Em 1972, também juntamente com Lennon, ela lançou a música Angela, uma homenagem em apoio a Angela Davis, ativista e intelectual que lutou pelos direitos civis da população afro-estadunidense, e que naquele momento encontrava-se na prisão. Nos primeiros refrões de música Angela, eles dizem: “Irmã, há um vento que nunca morre. Irmã, estamos respirando juntos. (...) Irmã, há um milhão de raças diferentes, mas todos compartilhamos o mesmo futuro no mundo”. Respirar juntos em um mundo sem injustiças é uma das lutas de Yoko Ono. Oferecer o ato de respirar como luta foi uma forma poética e amorosa de enviar forças para Davis. Some Time in New York City é o nome do álbum que lançou tal música. Na capa, a imitação de uma folha de jornal, que em meio a manchetes sobre união, liberdade, pacifismo, uma foto de Angela Davis se destaca. Apesar da proposta antirracista de Yoko e Lennon, o disco recebeu críticas ao título de uma das músicas: “The woman is the nigger of the word” (A mulher é o negro do mundo). Com essa frase, a dupla pecou por diversos motivos. Um deles foi o uso da palavra “nigger”, termo racista e que violenta oralmente e psicologicamente a população afro-estadunidense. Além disso, a frase atribui negatividade às pessoas negras e desconsidera que o machismo e o racismo são formas distintas de opressão [5].

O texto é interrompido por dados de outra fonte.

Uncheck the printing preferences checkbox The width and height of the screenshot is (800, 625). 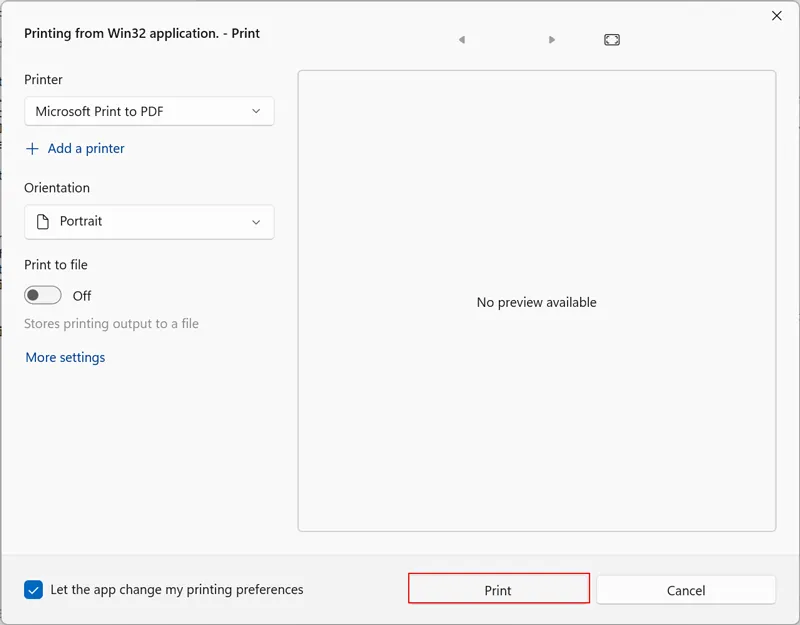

Cut Piece (Peça Corte), 1964, Kyoto.
Yoko Ono também foi uma agente importante nas lutas feministas nos Estados Unidos, principalmente as que reivindicaram o aumento da participação das mulheres no sistema das artes. Com suas obras, Yoko tornou-se uma das vozes do movimento. Em Cut Piece (Peça corte), trabalho realizado em 1965, Yoko convidou o público para cortar suas roupas até que ficasse completamente nua. A exposição do corpo e a liberdade com a qual o público se apoderava deste foi usada por Yoko como crítica ao modo abusivo como a sociedade controla e violenta o corpo das mulheres.

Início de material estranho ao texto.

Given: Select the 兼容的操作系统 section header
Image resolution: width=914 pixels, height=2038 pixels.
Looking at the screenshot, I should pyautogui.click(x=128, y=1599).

Em Freedom (Liberdade), filme de dois minutos gravado por ela em 1970, o protagonista é um acessório utilizado pela maioria das mulheres, o sutiã. Yoko filma os seus próprios seios vestidos com sutiã rosa. Lentamente, sua mão inicia um processo insistente de retirada do sutiã, entretanto, não consegue rompê-lo, demonstrando que a liberdade feminina não era uma realidade e que havia muitas dificuldades para alcançá-la. O vídeo de Ono joga também com a sensação de alívio que se sente com a retirada desse acessório, a liberdade para as mulheres, e com os atos de queima dos sutiãs, uma ação simbólica adotada pelos movimentos feministas como metáfora do processo de libertação de seus corpos.

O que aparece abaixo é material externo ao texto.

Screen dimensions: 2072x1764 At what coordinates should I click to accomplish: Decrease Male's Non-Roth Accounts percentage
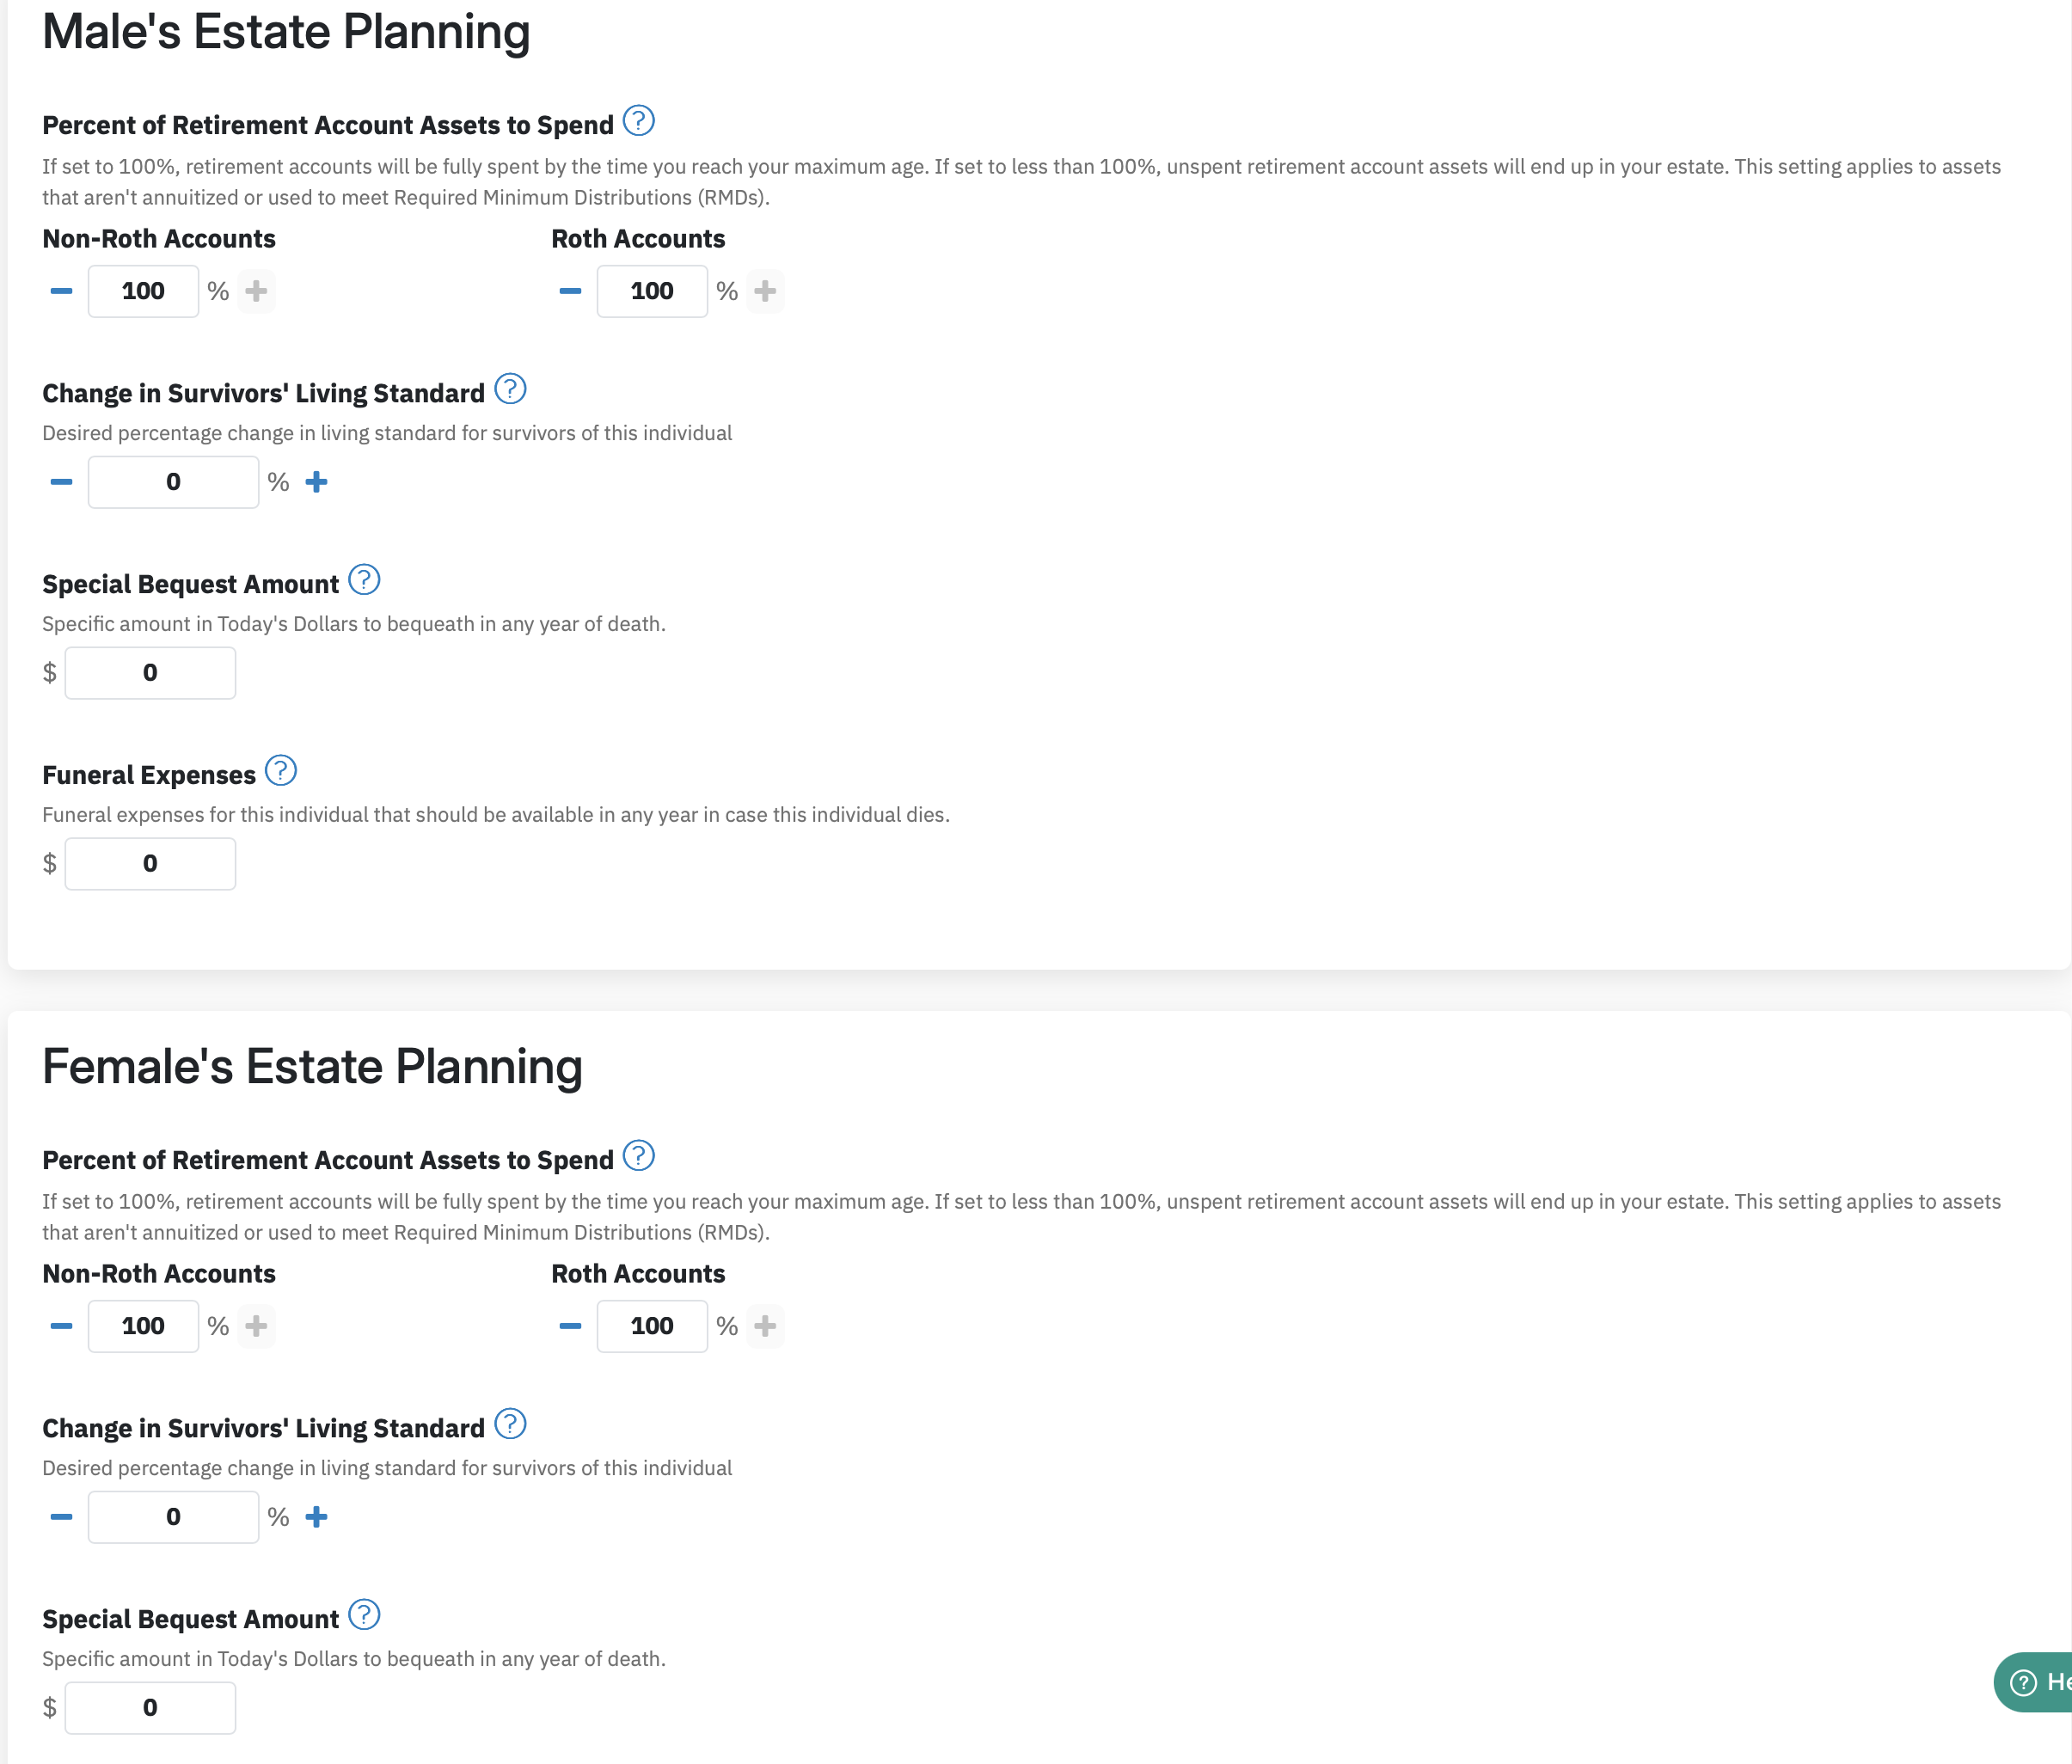pos(61,291)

Já na obra Emergir, ela não é mais a única protagonista, mas uma em meio a tantas outras mulheres que denunciam violências e abusos sentidos. Desde 2013, Yoko realiza uma chamada para que mulheres enviem, a uma plataforma digital, relatos de abusos sofridos acompanhados de apenas uma fotografia dos olhos de quem escreve. O material recebido é impresso e exposto ao público em suas exposições. Essa obra conta com relatos de mulheres de diversas regiões do mundo, e teve uma edição organizada para a exposição O CÉU AINDA É AZUL, VOCÊ SABE..., realizada no Instituto Tomie Ohtake, em 2017.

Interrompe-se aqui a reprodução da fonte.